Фрагменты приводятся по изданию:

Вейль Г. Математическое мышление. М.: Наука, 1989.

Математический способ мышления

Под математическим способом мышления я понимаю, во-первых, особую форму рассуждений, посредством которых математика проникает в науки о внешнем мире — в физику, химию, биологию, экономику и т.д. и даже в наши размышления о повседневных делах и заботах, и, во-вторых, ту форму рассуждений, к которой прибегает в своей собственной области математик, будучи предоставленным самому себе. В процессе мышления мы пытаемся постичь разумом истину; наш разум стремится просветить себя, исходя из своего опыта. Поэтому, подобно самой истине и опыту, мышление по своему характеру есть нечто довольно однородное и универсальное. Влекомое глубочайшим внутренним светом, оно не сводится к набору механически применяемых правил и не может быть разделено водонепроницаемыми переборками на такие отсеки, как мышление историческое, философское, математическое и другое. Мы, математики, не ку-клукс-клан с неким тайным ритуалом мышления. Правда, существуют — скорее внешне — некоторые специфические особенности и различия; так, например, процедуры установления фактов в зале суда и в физической лаборатории заметно различаются. Тем не менее, вряд ли можно ожидать от меня, что математический способ мышления я опишу более ясно, чем, скажем, можно описать демократический образ жизни (С. 6).

<...> современное математическое исследование часто представляет собой искусно составленную смесь конструктивной и аксиоматической процедур. Взаимопроникновение этих процедур, возможно, и должно вызывать чувство удовлетворения. Однако велико искушение принять один из двух подходов в качестве подлинно, исконно математического образа мышления, а другому отвести вспомогательную роль; и если такой выбор — в пользу конструкции или в пользу аксиомы — произведен, то принятую точку зрения действительно удается развить последовательно и до конца.

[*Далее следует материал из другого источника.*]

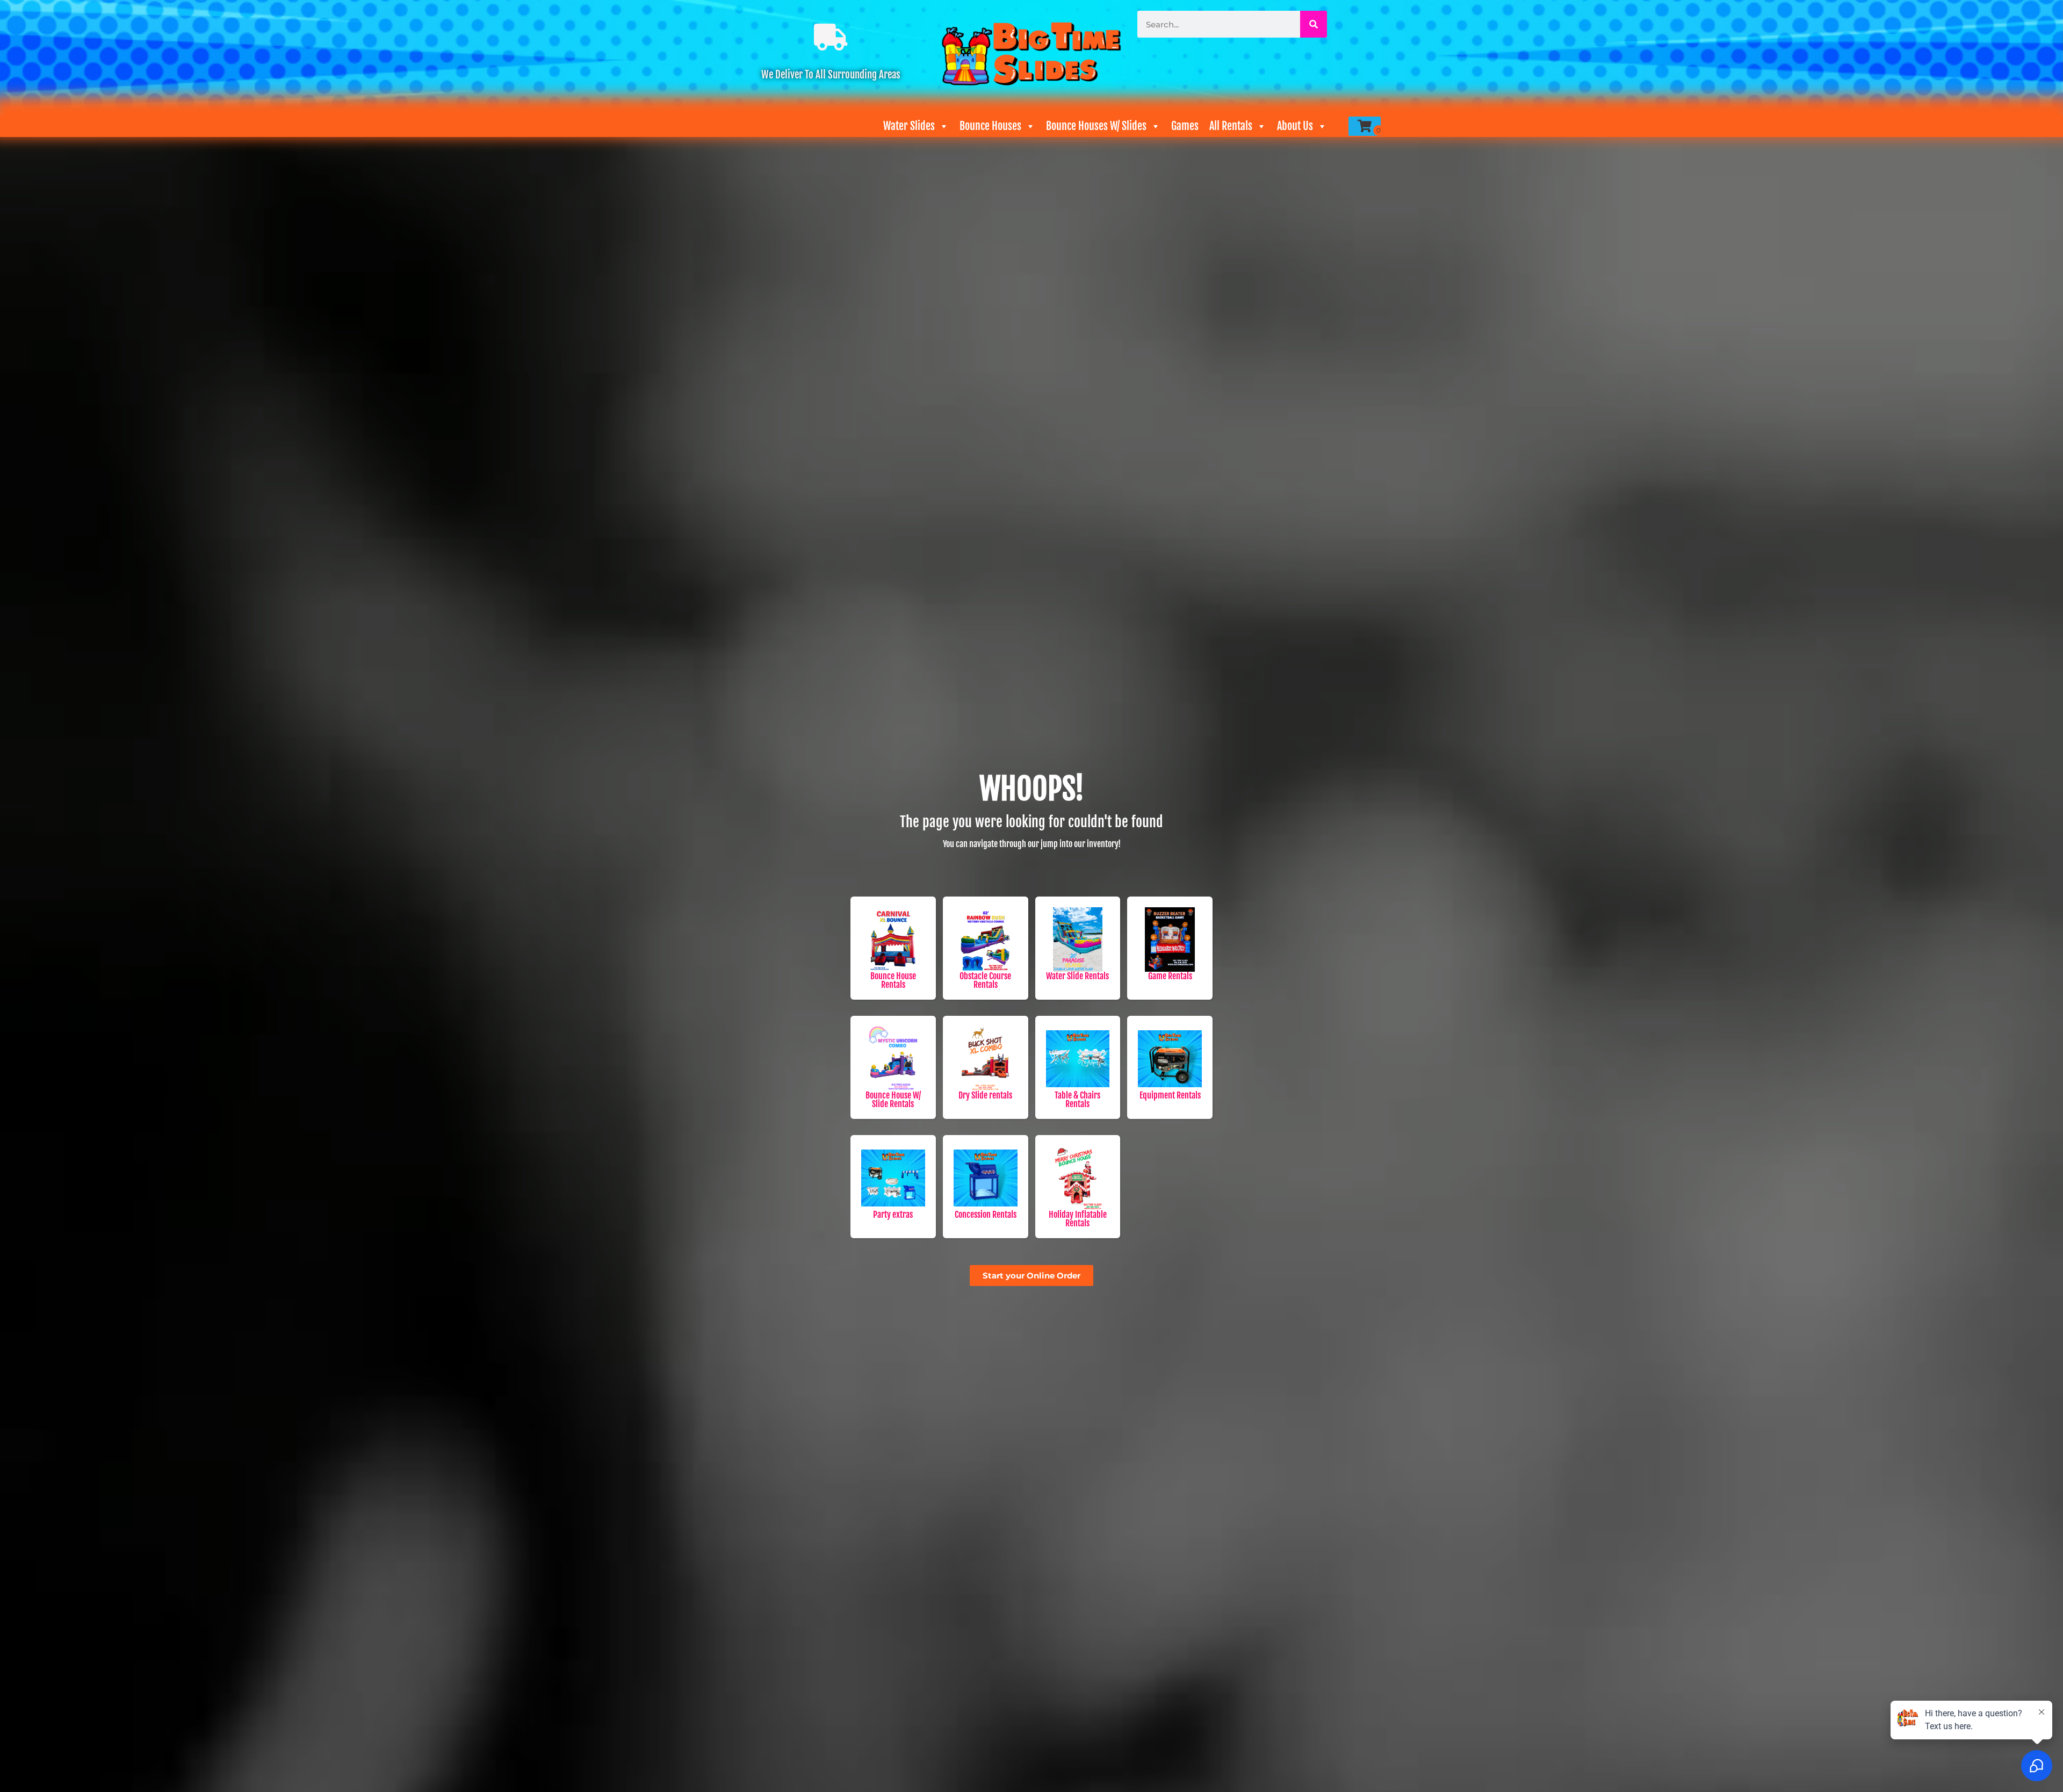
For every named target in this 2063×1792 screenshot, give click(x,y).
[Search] (1313, 24)
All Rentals (1230, 126)
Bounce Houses (990, 126)
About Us (1295, 126)
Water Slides (909, 126)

Рассмотрим сначала первую альтернативу. Приняв ее, мы должны считать, что математика есть прежде всего конструкция. Используемые в математике системы аксиом лишь устанавливают границы области значений тех переменных, которые участвуют в конструкции <...> (С. 21-22).

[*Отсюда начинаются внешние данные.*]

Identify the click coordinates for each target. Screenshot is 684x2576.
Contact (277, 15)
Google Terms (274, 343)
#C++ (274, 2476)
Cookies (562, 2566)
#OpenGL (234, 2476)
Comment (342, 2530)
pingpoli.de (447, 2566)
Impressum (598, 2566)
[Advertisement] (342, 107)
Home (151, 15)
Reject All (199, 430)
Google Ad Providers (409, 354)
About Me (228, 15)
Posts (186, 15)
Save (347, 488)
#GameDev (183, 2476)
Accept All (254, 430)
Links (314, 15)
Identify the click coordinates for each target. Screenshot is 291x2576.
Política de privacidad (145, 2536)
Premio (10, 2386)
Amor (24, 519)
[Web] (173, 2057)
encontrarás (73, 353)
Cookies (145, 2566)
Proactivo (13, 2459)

<...> Если принять противоположную точку зрения, то конструкция оказывается подчиненной аксиомам и дедукции, математика же предстает в виде системы аксиом, выбор которых зависит от соглашения, и выводимых из них заключений. В полностью аксиоматизированной математике конструкции отводится второстепенная роль: к ней прибегают при построении примеров, образующих мост между чистой теорией и ее приложениями. Иногда существует лишь один пример, потому что аксиомы определяют некий объект однозначно или по крайней мере с точностью до изоморфизмов; в этом случае необходимость перехода от аксиоматической структуры к некоторой явной конструкции становится особенно настоятельной. Еще более существенно отметить, что хотя аксиоматическая система и не предполагает построения математических объектов, она, комбинируя и неоднократно используя логические правила, строит математические суждения. Действительно, извлечение следствий из заданных посылок происходит по определенным логическим правилам, которые со времен Аристотеля неоднократно пытались свести в единый полный перечень. Таким образом, на уровне суждений аксиоматический метод есть чистейшей воды конструктивизм. В наши дни Давид Гильберт довел аксиоматический метод до горького конца, когда суждения математики, включая аксиомы, превратились в формулы и игра в дедукцию свелась к выводу из аксиом тех или иных формул по правилам, не учитывающим смысла формул <...> (С. 22-23).